Everyone who uses a computer or depends on computers has an interest in seeing Microsoft’s anticompetitive and anticonsumer practices curtailed by antitrust authorities.Microsoft’s claim that it’s defending its right to innovate is a cruel joke in an industry that sees its best innovators attacked by the company’s anticompetitive actions. Microsoft’s agenda isn’t innovation, it’s imitation, as well as the imposition of suffocating control over user choices and an ever-widening monopoly.

If the government can’t curtail Microsoft’s anticompetitive conduct in the browser market, the company gets the green light to become even bolder elsewhere. And for Microsoft, elsewhere is just about everywhere. It isn’t only the browser market, it’s virtually any mass-market software application, all server products, programming languages and the growing fields of electronic commerce, multimedia publishing and Internet navigation.

Companies spend enormous resources anticipating and responding to Microsoft’s use of restrictive contracts, strategically shifting standards, manipulation of product compatibility and other forms of monopolistic warfare. That detracts from efforts to innovate or improve existing products. The victims of Microsoft’s monopolistic activities aren’t just the companies that go belly-up; they are the consumers who pay high prices to use mediocre and unreliable products.

Microsoft’s public relations machine has tried to paint the antitrust laws as outdated and irrelevant in the fast-paced computer industry. But antitrust laws were created in response to the new technologies of the industrial revolution, and they have been a factor in each new wave of technology. We still embrace the Bill of Rights, which is much older than the antitrust laws. What’s critical for antitrust enforcement is to find remedies that address the sources of anticompetitive conduct and are appropriate for an industry with short product cycles, changing product definitions and production innovations.

If there are criticisms of the legal case against Microsoft, they are that it was initially too narrow and that the government has been slow to suggest remedies for Microsoft’s conduct.

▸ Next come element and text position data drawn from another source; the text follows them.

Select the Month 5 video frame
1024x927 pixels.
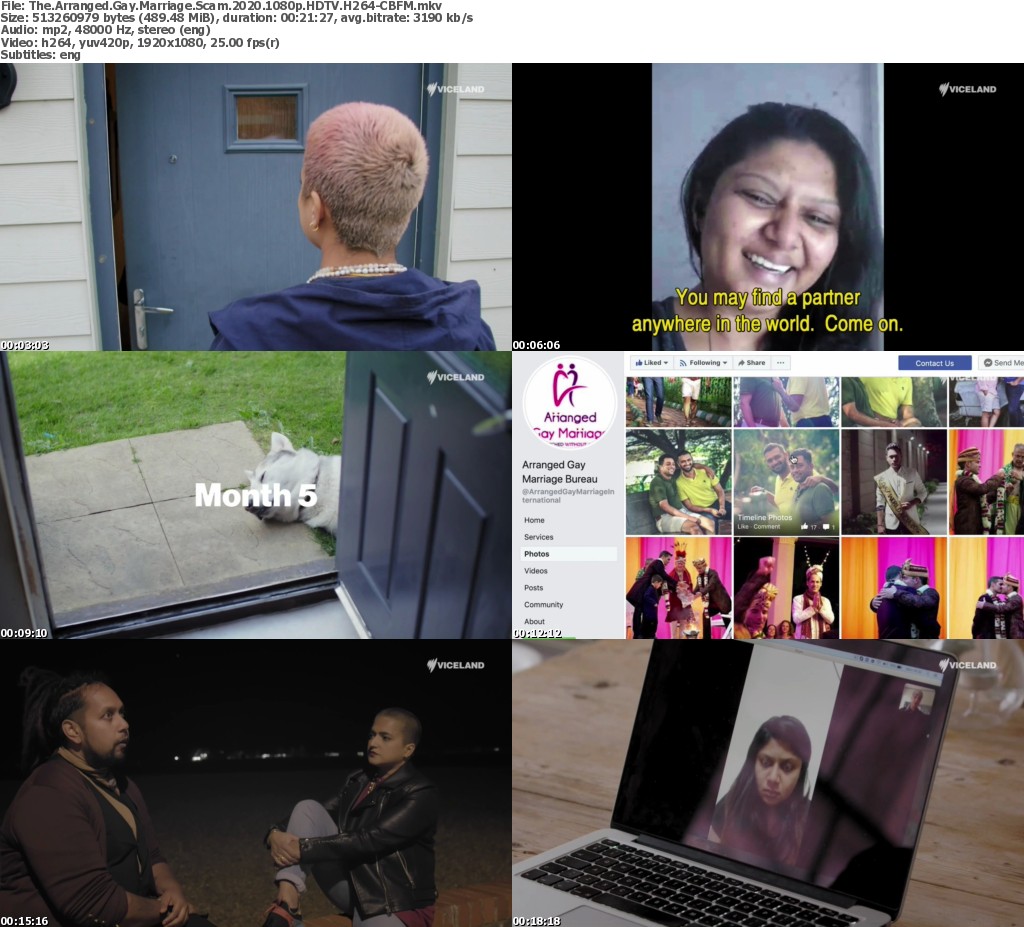click(256, 494)
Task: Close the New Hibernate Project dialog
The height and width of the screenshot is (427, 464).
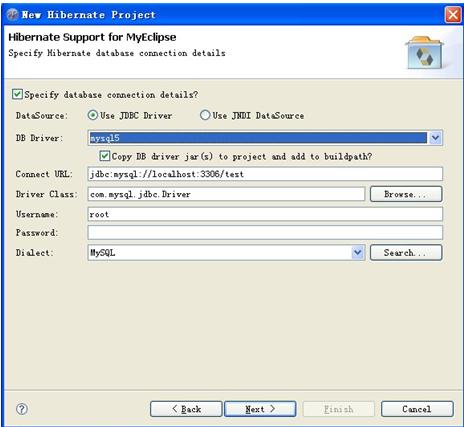Action: [453, 15]
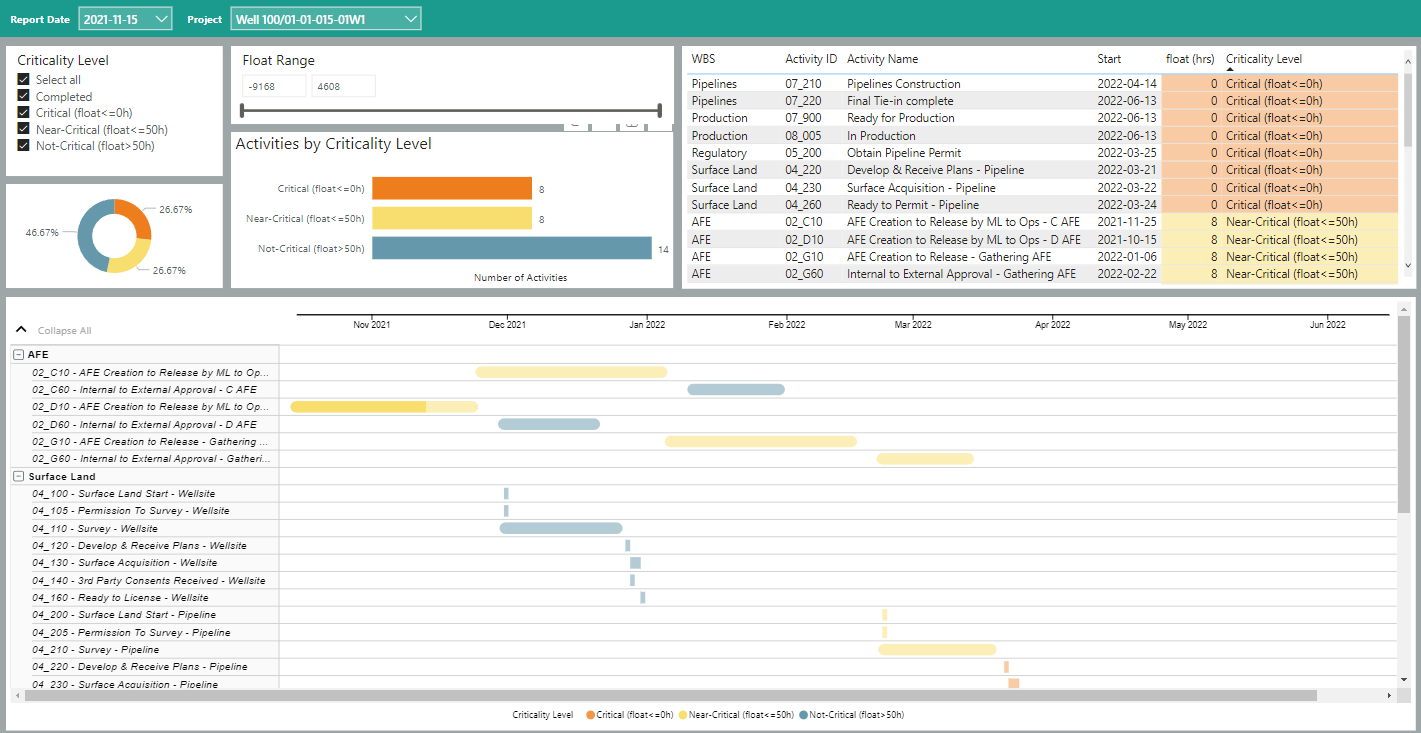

In the 1995 agreement between the Justice Department and Microsoft, the government settled for minimalist and ineffective remedies that didn’t address major sources of Microsoft’s power.

Fortunately, antitrust authorities can avail themselves of a plethora of remedies for Microsoft’s anticompetitive conduct. Even in the area of anticompetitive conduct, Microsoft is mainly an imitator.

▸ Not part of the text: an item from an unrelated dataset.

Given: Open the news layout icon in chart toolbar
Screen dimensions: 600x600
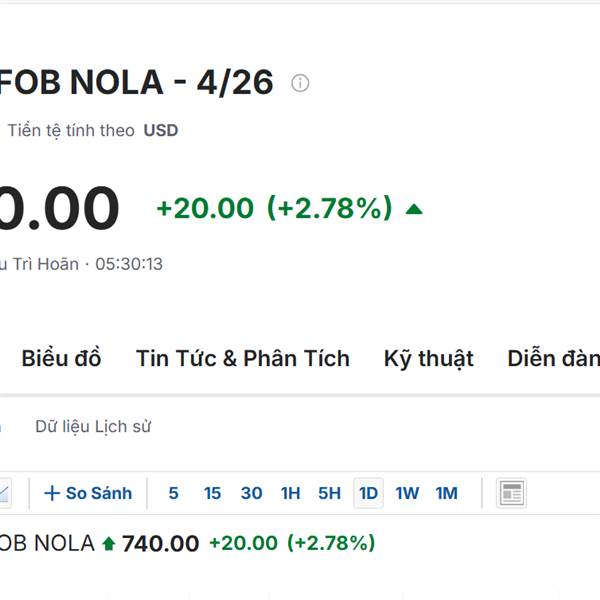Looking at the screenshot, I should (512, 493).
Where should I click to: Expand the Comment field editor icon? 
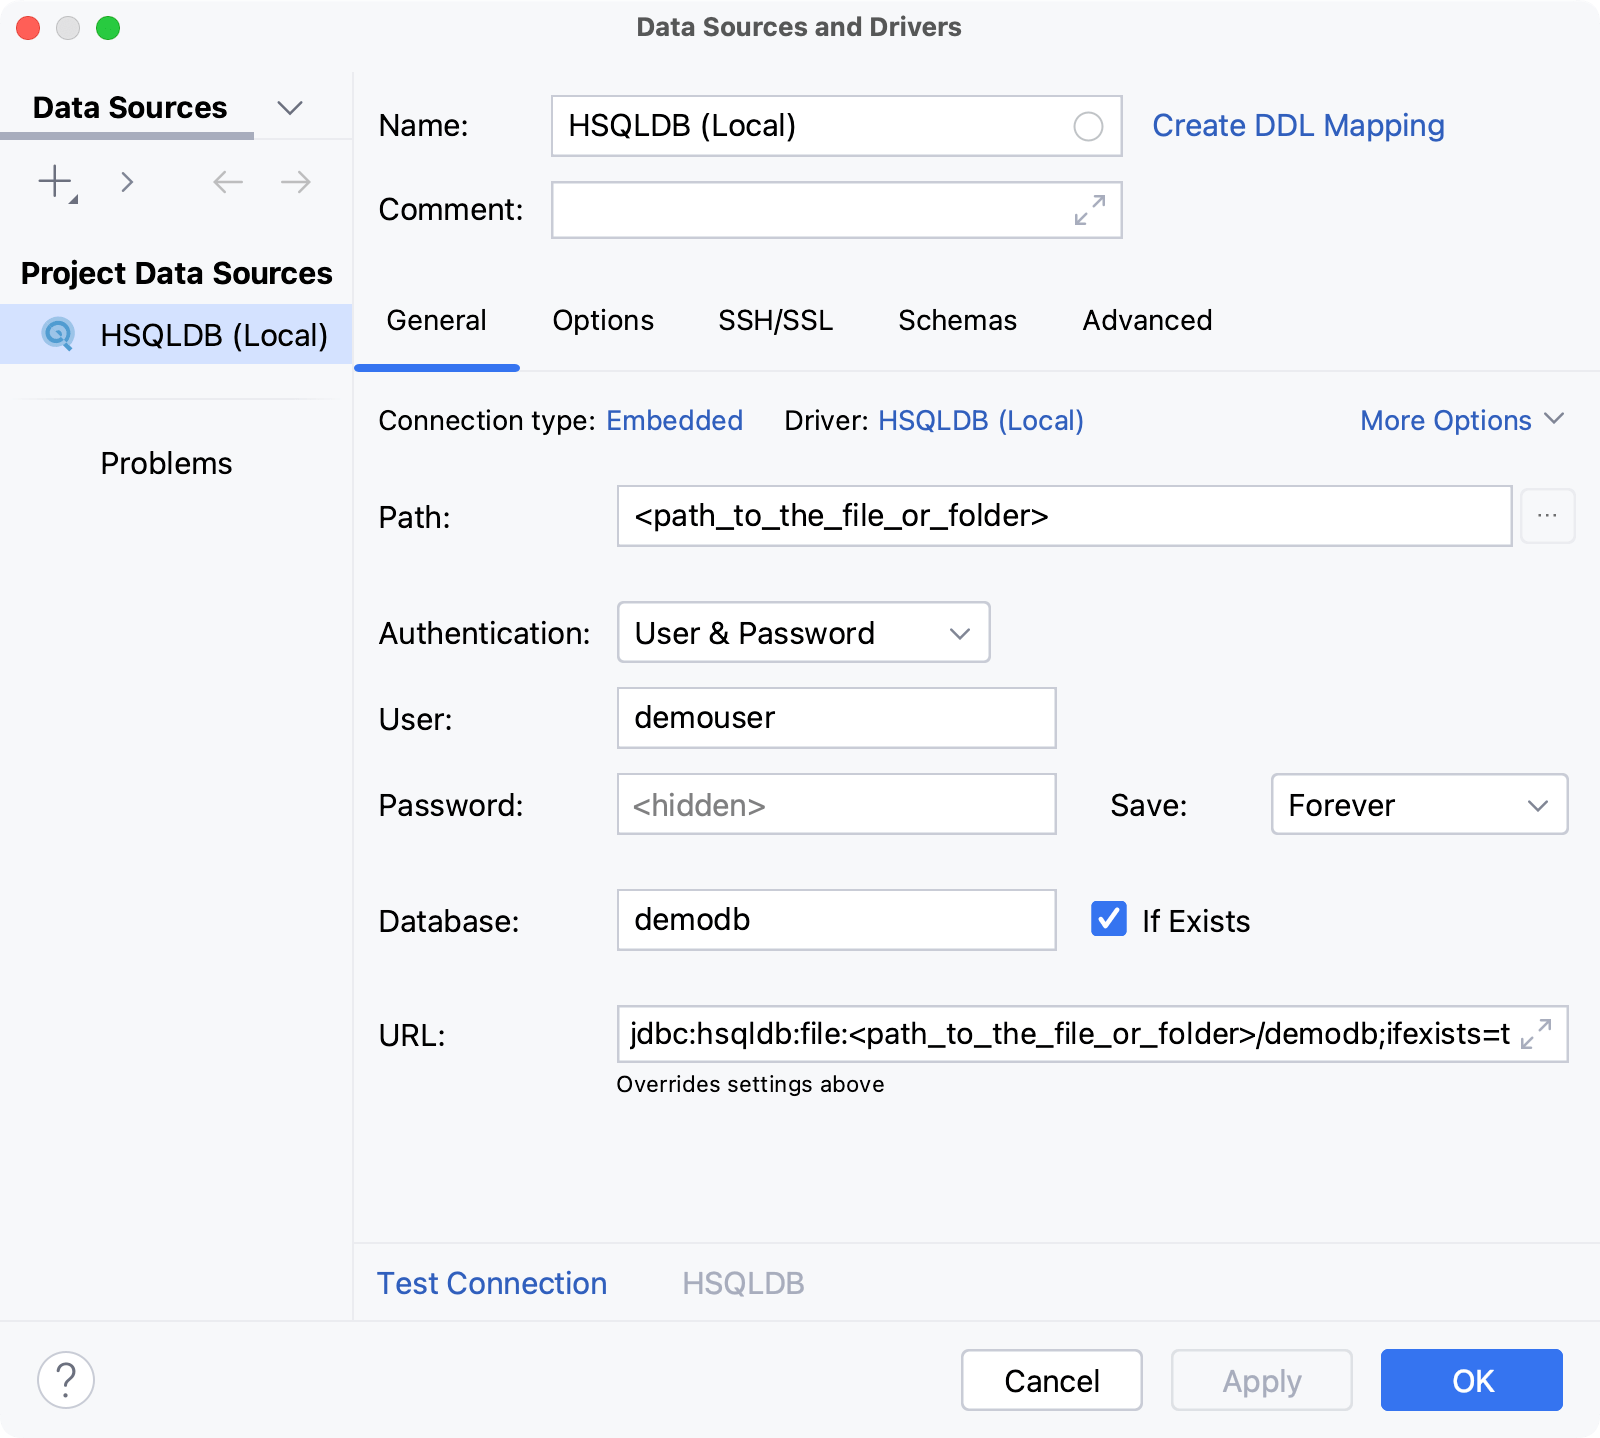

Drawing from past antitrust actions in the computer, software and other industries, the government could require, among other things, divestitures; nondiscriminatory sharing of APIs and other technical information, such as data file formats; “Chinese walls” between the developers of operating systems and applications; nondiscriminatory licensing; and required support for or noninterference with nonproprietary Internet protocols.

Ultimately, the industry will benefit from more diversity and less monopoly.

We need to build on the lessons from the Internet and stop Microsoft’s efforts to transform the Internet into a private network dominated by a single, ruthless company.